I would complement that and say make a difference between the start-up zones and the innovation zones versus the research zones. The research zones are the ones that are having a hard time creating value. If you look at the numbers of the start-up zones. they are creating value. I submit they create two values, one of which is creating straight economic value for sales and returns.
Out of the 50 companies that I had the chance to coach for the last year and a half, the top 10 raised about $2 million and created many jobs. I don't have the exact numbers; I can send them to you. The most important part is they created a huge labour pool. They created 500 engaged students who are walking out with their diploma with a track record. When Google comes in and says they're looking for people, not only do they want 4.0 GPAs, and social skills, and multiple languages, but they also want them to have gained experience in what they call the open source market. You have to realize you're also creating a huge labour pool by doing this with the knowledge that those corporations need, and they don't even know they need it yet, but I do because I can see they need it.

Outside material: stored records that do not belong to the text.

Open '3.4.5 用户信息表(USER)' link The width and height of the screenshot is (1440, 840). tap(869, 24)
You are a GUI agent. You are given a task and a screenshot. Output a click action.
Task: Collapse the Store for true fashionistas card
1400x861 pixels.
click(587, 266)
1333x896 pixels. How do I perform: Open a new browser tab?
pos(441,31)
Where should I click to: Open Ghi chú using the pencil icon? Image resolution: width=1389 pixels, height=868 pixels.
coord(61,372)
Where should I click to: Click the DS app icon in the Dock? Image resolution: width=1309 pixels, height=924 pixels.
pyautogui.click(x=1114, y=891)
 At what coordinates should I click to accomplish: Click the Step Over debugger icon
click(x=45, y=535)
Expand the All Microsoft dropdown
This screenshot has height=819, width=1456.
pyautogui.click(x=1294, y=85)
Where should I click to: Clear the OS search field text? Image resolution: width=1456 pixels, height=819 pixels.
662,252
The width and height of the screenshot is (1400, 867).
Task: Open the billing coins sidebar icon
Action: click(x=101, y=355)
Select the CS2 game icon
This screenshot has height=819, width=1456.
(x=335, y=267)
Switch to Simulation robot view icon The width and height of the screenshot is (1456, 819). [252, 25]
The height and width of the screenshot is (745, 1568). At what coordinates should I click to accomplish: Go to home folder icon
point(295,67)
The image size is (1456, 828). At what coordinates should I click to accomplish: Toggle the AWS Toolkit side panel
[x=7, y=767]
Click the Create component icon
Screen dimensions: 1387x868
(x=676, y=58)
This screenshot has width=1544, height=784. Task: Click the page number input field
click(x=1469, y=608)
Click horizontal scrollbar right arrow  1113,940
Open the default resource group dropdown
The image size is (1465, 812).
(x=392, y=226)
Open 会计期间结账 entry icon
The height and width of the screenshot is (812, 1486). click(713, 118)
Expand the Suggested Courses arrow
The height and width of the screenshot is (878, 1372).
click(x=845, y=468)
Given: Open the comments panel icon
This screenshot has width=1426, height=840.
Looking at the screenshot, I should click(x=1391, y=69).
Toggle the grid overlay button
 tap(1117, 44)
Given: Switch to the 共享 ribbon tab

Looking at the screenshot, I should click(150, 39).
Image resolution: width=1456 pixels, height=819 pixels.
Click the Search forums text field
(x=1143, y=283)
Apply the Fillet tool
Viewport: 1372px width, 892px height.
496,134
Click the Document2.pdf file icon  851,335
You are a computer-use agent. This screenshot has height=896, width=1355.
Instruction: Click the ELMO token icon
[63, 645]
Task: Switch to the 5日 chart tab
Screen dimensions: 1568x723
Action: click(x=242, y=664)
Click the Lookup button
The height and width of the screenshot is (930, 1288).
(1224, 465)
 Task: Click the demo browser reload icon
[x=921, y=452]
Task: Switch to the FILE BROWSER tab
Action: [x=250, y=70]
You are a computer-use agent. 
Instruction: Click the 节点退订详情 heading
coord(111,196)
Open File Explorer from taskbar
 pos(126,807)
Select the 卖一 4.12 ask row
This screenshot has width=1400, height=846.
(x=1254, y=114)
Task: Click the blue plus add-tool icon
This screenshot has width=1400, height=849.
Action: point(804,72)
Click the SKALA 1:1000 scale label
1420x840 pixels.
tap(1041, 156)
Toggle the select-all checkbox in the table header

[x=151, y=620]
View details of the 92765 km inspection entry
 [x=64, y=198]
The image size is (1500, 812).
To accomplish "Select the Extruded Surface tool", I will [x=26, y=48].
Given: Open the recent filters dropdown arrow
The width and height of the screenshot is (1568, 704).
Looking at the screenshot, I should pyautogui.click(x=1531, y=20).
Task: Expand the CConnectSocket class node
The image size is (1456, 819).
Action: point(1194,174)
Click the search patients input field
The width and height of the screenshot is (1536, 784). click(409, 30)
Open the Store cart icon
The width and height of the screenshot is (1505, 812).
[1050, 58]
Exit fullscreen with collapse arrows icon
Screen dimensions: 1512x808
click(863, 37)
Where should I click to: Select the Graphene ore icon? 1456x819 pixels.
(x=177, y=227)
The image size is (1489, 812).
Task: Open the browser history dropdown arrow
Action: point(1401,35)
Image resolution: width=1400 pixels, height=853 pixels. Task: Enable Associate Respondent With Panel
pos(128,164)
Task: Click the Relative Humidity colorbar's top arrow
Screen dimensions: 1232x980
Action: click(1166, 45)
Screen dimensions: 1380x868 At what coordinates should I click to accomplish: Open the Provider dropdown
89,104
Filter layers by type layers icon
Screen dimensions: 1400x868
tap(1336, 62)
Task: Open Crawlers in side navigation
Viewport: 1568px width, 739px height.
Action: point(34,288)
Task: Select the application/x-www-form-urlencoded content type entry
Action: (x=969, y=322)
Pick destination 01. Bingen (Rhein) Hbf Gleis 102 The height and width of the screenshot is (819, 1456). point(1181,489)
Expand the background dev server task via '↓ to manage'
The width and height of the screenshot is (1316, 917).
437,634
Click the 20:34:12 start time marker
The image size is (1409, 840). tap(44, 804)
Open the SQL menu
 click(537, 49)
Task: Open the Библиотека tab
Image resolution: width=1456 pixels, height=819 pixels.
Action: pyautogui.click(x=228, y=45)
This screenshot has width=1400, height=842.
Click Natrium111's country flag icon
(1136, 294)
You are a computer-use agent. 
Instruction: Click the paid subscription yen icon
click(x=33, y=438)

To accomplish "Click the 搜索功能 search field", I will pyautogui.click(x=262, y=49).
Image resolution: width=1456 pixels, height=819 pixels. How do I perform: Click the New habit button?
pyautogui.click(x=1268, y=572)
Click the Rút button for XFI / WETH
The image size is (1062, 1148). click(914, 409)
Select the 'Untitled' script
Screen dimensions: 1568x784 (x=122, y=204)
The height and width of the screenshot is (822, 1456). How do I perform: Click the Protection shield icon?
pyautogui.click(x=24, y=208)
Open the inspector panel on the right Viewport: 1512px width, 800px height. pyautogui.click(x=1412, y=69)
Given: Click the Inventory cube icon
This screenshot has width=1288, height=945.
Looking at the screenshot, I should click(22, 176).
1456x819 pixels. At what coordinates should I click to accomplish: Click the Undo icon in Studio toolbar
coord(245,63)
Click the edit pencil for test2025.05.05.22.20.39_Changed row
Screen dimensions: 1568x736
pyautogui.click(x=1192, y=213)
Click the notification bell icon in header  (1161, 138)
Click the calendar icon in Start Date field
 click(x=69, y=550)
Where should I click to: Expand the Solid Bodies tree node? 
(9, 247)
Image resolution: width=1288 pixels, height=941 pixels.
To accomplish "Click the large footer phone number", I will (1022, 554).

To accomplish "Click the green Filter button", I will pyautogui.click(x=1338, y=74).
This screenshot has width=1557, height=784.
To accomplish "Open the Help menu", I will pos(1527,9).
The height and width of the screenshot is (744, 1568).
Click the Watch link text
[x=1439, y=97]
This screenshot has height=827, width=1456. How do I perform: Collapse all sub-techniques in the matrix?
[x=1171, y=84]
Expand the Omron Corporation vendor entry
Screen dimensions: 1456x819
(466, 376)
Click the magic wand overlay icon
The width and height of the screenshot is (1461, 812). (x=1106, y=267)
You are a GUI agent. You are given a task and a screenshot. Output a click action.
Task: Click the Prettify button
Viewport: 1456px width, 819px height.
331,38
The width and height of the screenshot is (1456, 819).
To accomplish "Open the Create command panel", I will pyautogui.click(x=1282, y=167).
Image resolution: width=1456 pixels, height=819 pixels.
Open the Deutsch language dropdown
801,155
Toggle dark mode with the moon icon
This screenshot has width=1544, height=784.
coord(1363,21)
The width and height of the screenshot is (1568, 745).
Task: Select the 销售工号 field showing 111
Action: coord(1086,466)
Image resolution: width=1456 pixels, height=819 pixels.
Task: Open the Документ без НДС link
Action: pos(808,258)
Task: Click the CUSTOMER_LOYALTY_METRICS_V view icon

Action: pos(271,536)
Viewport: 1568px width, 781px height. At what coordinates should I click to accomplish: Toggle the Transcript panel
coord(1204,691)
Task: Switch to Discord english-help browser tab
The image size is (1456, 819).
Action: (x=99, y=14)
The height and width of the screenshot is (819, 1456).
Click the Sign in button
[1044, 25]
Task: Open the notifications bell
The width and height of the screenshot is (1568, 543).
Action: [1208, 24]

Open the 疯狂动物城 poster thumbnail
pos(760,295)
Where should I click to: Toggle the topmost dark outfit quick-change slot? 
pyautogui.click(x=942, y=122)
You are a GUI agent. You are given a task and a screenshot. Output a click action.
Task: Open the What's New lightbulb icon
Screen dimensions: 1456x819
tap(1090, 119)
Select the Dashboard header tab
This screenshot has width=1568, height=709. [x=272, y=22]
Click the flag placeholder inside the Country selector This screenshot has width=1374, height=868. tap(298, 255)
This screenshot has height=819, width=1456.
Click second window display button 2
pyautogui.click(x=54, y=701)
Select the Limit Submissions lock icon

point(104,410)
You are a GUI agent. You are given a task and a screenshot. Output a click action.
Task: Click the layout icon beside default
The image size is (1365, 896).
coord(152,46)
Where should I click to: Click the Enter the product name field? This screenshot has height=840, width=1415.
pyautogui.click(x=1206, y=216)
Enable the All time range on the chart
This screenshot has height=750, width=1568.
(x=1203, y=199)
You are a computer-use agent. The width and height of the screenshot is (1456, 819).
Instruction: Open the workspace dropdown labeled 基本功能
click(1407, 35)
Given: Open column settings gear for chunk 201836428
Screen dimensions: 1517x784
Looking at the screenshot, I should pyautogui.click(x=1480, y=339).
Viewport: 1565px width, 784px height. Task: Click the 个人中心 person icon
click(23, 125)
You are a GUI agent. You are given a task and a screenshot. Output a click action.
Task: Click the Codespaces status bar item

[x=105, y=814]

I think when you're giving a mission for that sphere zone to develop—it has to do a mission—you have to give a mission of creating labour for the bigger guys because they're going to need it faster than they know it yet. The day they need it, the competition is fierce. The biggest competition they have in Silicon Valley is keeping their employees within their startups. As soon as I create anyone remotely smart in the District 3 phase, a lot of them get hired. Now we've started by training them on how to do their LinkedIn profile, because I know they're going to get hired anyway. We've decided to be two steps ahead of the ball because it's going to happen to us anyway and we might as well manage the process. It's a very complex thing. These sphere zones need to be thought of as labour zones and knowledge zones, knowledge transformation zones.